_Work item_: How many lines in these entries contain the string "Expand"? Reply with the number alone.

[Collected data entries]

⁂

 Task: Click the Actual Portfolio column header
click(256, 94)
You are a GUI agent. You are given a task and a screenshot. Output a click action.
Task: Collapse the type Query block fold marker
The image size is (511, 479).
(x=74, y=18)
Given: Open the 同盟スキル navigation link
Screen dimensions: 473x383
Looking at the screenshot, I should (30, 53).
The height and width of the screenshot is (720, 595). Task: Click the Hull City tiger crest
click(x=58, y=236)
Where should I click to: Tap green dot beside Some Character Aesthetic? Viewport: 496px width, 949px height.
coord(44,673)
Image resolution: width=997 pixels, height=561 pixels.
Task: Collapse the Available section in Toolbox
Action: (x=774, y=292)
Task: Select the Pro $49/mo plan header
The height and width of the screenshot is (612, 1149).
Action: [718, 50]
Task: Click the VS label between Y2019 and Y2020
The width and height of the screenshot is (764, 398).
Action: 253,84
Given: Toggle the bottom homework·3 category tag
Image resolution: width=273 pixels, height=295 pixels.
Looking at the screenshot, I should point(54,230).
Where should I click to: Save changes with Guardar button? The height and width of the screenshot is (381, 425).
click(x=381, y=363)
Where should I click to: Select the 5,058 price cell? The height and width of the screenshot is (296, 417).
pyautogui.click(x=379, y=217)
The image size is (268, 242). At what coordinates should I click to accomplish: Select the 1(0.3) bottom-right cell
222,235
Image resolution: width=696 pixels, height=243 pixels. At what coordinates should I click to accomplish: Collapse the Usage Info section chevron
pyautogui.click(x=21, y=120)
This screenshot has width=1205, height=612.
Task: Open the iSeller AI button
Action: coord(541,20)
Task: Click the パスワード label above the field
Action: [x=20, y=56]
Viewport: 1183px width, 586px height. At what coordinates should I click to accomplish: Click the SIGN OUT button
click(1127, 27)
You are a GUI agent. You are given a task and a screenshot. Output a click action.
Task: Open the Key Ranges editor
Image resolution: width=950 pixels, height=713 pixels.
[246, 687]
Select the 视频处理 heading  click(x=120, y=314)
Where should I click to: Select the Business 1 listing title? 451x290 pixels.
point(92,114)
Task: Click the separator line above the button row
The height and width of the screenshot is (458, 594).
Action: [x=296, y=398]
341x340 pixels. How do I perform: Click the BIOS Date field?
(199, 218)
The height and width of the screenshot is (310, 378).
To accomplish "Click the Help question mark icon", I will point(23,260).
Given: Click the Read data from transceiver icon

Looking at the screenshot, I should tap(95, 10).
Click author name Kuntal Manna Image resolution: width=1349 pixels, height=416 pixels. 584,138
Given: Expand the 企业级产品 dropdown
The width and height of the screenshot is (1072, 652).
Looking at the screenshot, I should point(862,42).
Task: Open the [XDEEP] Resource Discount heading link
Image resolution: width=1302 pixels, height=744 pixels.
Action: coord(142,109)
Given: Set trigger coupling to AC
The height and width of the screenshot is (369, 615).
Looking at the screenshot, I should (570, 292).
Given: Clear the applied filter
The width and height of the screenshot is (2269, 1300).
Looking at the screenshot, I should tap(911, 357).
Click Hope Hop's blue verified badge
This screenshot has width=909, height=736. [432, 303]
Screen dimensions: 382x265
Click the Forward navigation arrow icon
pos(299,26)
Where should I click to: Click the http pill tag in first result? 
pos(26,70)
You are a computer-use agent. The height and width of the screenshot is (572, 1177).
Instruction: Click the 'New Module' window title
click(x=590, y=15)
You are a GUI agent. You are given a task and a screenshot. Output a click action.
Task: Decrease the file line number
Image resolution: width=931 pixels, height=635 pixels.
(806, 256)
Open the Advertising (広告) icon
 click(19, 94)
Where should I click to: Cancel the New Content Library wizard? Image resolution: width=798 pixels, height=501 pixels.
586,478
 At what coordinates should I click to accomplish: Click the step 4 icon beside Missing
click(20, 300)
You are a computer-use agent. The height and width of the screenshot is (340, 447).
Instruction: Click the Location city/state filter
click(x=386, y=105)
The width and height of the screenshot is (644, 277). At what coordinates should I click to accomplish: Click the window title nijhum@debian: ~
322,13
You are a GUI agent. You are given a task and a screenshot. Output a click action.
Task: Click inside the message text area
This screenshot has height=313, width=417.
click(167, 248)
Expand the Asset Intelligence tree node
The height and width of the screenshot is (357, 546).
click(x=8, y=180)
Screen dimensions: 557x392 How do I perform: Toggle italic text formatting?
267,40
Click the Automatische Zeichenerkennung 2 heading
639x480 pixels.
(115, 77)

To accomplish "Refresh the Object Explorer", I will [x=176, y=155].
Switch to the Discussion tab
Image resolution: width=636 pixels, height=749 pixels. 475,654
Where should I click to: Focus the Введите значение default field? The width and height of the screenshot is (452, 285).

⁂

_Task response_: 2